Goianésia-Os supermercados goianos voltaram a ter autorização para funcionar normalmente aos domingos após decisão do Tribunal Regional do Trabalho da 18ª Região (TRT-GO), que suspendeu uma das cláusulas do Acordo Coletivo de Trabalho (ACT) firmado entre o Sindicato dos Empregados no Comércio Varejista de Gêneros Alimentícios no Estado de Goiás (Secom-GO) e representantes do setor. A medida altera uma das principais regras estabelecidas no acordo, que limitava o horário de funcionamento dos estabelecimentos até as 11h aos domingos.
A decisão foi tomada após questionamento apresentado pela Associação Goiana de Supermercados (Agos), que contestou uma cláusula específica do ACT, mediado pelo Ministério do Trabalho e Emprego no início de junho. Segundo o entendimento da Justiça do Trabalho, o dispositivo poderia criar tratamento desigual entre empresas do mesmo segmento e, ao mesmo tempo, incentivar a filiação sindical como condição para obtenção de benefícios previstos no acordo.
Cláusula gerou questionamentos
O ponto contestado previa que supermercados filiados ao Sindicato do Comércio Varejista de Gêneros Alimentícios no Estado de Goiás (Sincovaga-GO), e com contribuições sindicais em dia, poderiam funcionar além das 11h sem necessidade de firmar um acordo específico com o Secom-GO.
Para o TRT, essa condição poderia representar uma diferenciação indevida entre empresas e caracterizar uma forma de pressão para adesão sindical.
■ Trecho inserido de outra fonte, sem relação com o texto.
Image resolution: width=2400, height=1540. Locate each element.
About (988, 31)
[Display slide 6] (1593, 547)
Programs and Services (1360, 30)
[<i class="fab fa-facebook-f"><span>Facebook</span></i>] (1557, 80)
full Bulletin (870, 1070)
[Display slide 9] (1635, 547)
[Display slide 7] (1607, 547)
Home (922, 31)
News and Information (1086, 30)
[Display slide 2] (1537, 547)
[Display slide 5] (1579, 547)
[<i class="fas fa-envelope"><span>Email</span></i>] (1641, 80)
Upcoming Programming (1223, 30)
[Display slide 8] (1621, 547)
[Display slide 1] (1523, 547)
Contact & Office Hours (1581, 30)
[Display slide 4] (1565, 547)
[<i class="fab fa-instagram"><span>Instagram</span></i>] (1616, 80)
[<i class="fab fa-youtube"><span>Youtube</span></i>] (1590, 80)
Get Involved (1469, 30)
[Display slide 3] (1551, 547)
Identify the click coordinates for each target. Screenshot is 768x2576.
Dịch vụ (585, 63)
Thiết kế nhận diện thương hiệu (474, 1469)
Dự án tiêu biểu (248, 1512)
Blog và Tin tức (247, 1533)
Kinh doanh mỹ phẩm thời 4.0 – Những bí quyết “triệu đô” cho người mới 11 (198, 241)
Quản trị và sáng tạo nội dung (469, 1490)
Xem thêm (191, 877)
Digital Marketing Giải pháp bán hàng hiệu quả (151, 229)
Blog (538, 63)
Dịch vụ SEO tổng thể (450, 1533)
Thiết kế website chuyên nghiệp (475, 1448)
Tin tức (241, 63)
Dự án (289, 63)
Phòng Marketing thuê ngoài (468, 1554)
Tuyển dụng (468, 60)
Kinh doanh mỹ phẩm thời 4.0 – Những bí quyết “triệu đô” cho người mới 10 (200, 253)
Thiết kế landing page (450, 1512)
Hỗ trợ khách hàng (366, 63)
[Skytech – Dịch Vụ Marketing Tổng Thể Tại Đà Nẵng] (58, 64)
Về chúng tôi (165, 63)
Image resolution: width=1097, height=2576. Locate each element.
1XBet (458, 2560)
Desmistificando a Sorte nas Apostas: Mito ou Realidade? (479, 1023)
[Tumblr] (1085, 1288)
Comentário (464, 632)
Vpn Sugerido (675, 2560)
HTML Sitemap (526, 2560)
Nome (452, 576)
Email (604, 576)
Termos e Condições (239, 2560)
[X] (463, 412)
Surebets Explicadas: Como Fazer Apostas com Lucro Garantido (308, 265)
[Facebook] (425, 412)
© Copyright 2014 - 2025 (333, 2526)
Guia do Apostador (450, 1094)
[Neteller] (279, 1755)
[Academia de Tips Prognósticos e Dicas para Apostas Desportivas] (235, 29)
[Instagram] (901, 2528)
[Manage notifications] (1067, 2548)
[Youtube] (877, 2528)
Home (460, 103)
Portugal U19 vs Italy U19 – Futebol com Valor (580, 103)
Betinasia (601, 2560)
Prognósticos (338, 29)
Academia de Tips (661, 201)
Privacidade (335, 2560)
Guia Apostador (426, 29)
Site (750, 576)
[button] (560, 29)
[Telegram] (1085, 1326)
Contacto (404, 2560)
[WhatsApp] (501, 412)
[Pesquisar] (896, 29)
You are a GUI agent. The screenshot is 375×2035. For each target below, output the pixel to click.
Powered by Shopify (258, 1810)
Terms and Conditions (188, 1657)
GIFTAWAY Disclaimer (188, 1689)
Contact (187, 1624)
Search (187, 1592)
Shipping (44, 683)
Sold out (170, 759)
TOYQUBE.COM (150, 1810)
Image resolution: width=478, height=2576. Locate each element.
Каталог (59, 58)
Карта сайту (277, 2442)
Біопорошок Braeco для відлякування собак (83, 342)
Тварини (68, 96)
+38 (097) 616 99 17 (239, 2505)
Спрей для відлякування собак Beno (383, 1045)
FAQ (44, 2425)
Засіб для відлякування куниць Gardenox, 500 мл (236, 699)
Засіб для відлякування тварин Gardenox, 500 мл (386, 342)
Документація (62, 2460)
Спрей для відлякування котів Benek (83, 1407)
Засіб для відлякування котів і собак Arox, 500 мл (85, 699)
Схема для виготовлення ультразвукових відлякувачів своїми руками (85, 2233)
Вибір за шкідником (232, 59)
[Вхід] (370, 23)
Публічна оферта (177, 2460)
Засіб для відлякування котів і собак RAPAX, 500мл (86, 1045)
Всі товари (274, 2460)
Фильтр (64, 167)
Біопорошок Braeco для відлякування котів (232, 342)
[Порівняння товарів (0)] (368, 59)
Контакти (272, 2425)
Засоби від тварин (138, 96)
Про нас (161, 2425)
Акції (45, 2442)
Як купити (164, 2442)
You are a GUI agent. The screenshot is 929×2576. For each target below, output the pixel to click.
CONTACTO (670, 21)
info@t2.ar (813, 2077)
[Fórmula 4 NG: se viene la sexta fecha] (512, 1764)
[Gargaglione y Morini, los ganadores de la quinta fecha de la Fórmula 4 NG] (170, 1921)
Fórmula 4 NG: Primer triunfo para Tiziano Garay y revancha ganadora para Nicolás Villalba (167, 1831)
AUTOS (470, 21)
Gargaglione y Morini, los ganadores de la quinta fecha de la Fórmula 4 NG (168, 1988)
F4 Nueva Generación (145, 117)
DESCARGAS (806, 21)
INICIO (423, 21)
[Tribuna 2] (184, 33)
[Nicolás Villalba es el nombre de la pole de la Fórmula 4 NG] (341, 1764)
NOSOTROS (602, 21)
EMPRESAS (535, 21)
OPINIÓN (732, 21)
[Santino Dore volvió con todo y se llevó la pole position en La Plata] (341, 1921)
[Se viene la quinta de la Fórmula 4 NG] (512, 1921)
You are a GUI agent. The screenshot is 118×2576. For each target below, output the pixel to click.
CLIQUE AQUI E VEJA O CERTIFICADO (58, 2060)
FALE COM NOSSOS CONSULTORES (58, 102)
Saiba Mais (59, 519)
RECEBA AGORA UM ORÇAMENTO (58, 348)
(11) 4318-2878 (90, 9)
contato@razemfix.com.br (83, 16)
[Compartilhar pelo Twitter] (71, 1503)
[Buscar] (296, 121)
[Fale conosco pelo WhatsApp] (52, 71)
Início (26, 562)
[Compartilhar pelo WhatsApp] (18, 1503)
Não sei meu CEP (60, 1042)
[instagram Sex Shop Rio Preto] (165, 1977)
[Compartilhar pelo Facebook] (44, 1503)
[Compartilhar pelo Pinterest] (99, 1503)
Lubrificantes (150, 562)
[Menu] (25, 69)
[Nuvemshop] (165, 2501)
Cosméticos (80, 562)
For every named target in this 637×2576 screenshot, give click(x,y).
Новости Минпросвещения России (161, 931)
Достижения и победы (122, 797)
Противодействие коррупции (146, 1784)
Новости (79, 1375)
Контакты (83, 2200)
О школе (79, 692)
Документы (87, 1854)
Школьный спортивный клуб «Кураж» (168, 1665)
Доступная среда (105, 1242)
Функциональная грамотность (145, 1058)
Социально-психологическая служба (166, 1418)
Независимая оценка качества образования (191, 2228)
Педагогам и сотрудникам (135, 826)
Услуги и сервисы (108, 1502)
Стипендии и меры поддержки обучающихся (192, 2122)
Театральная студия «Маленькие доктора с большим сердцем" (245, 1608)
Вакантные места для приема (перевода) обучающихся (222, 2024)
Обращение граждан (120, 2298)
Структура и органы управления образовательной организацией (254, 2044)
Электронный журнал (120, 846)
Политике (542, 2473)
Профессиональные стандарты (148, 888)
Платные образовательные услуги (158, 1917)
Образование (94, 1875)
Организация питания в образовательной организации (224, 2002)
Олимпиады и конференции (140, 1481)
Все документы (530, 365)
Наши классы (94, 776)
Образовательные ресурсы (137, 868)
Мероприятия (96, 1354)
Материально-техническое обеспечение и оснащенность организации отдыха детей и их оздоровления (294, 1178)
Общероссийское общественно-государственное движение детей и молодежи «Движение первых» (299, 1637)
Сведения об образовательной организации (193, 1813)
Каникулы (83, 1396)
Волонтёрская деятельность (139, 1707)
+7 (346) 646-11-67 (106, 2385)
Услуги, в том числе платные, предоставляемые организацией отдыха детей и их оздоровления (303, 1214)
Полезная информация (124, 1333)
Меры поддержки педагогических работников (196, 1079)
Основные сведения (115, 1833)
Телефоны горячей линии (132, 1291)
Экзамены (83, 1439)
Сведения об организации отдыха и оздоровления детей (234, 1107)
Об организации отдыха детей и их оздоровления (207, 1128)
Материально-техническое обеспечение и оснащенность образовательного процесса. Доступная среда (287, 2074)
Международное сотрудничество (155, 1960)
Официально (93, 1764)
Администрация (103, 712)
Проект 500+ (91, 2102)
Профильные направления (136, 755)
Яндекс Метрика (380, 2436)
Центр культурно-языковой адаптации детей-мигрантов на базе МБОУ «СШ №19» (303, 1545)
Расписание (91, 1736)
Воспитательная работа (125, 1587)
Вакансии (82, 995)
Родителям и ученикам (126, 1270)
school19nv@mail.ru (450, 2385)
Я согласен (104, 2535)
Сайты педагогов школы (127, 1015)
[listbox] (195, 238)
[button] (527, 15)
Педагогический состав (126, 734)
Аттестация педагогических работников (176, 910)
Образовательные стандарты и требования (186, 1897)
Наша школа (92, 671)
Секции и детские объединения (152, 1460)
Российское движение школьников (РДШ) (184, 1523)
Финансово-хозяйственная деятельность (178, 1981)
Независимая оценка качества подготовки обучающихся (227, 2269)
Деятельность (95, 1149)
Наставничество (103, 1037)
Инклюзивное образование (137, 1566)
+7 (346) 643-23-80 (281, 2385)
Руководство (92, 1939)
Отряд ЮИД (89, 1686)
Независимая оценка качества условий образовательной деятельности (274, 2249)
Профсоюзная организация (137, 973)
Diante disso, a cláusula teve seus efeitos suspensos.
A Agos argumentou que a regra criava obstáculos para pequenos e médios supermercados e classificou a exigência como uma espécie de "pedágio sindical". A entidade também defendeu que a medida gerava concorrência desigual dentro do próprio setor supermercadista.
Fiscalização e multas ficam suspensas
O procurador do Secom-GO, José Nilton, afirmou que a decisão judicial alcançava apenas os supermercados associados à Agos. No entanto, para evitar interpretações divergentes e possíveis situações de desigualdade entre empresas, o sindicato optou por suspender temporariamente as fiscalizações e a aplicação de multas relacionadas à limitação de horário para todos os estabelecimentos abrangidos pelo acordo.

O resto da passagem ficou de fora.